Despite the double-digit growth in profits and revenue, Porsche is facing challenges in its supply chain, which is hindering the increase in electric vehicle production capacity.
On Wednesday, Porsche released its financial report for the first half of 2023, showing a growth in both revenue and profits. Operating profit increased by 10.7% YoY, reaching 3.85 billion euros, while operating revenue grew by 14% YoY, reaching 20.43 billion euros.
At the same time, deliveries increased by 14.7% compared to the same period last year, indicating market recovery. However, it also serves as a warning of a potential slowdown in future market growth.
It is worth mentioning that Porsche pointed out that supply chain issues have significantly affected the production volume of its only mass-produced electric vehicle.
During a conference call, Porsche's CFO, Lutz Meschke, stated:
Porsche is facing "significant challenges" in ensuring the supply of components such as high-voltage heaters for the Taycan electric vehicle.

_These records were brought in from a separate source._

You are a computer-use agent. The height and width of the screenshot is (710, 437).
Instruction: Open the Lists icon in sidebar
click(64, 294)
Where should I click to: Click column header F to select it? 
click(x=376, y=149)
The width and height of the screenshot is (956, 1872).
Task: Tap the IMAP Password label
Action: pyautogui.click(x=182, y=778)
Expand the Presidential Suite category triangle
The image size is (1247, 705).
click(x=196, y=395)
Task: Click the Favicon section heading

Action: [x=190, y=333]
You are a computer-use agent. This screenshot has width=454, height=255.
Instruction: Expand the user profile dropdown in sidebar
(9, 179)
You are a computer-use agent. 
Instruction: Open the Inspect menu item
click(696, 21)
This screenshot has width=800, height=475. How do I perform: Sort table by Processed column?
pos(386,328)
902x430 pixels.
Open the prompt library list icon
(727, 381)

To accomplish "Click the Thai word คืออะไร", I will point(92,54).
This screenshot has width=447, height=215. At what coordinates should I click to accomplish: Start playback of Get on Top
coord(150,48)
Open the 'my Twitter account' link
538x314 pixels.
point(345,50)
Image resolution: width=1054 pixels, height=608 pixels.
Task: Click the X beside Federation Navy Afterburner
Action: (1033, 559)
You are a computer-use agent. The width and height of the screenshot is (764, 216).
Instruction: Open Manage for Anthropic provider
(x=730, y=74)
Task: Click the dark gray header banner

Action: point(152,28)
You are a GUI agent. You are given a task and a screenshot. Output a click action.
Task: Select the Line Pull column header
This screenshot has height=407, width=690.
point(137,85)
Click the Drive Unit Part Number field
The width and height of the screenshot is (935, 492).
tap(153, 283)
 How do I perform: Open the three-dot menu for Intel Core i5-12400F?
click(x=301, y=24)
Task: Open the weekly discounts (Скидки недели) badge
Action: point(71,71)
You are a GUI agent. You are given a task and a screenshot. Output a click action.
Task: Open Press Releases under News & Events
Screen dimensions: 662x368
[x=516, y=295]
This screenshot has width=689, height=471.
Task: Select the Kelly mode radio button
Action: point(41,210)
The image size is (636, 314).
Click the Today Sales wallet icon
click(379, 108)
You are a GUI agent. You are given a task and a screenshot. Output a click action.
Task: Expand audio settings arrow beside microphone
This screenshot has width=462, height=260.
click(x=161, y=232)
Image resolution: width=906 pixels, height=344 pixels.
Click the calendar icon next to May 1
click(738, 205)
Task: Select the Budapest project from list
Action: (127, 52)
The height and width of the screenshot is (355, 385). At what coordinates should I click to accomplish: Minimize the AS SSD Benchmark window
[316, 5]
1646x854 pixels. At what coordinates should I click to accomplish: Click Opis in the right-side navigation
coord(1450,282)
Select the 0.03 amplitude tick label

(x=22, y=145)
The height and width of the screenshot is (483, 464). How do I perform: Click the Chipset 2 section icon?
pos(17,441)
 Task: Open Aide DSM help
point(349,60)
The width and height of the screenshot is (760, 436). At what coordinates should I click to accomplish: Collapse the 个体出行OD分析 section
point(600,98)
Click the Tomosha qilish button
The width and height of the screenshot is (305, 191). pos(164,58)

Achieving the goal of electric vehicle sales accounting for more than 12% of total deliveries this year may be difficult, depending on whether the supply chain issues can be resolved in the second half of the year.
Porsche's CEO, Oliver Blume, also commented:
There is no week without supply chain issues. We must be very flexible, and due to the geopolitical uncertainties worldwide, we still face many unknown factors.
The Taycan GTS is the first all-electric vehicle in Porsche's GTS series, with a range of 246 miles and an acceleration time of approximately 3.5 seconds from 0 to 60 mph. Next year, Porsche plans to launch an electric version of the Macan SUV, followed by all-electric versions of the 718 sports car and Cayenne SUV.
However, if Porsche wants to expand its electric vehicle lineup, it needs to address its supply chain issues first. Analyst Daniel Roeska from Bernstein stated in a report to clients:
Concerns about performance in 2024 will become apparent in the second half of this year, and the e-Macan may also face a delay in its launch.
Nevertheless, Blume pointed out that despite the ongoing global economic headwinds, the luxury goods market is more resilient than the mass market. He stated that while the company aims for sales growth, it will offset cost increases by maintaining stable prices.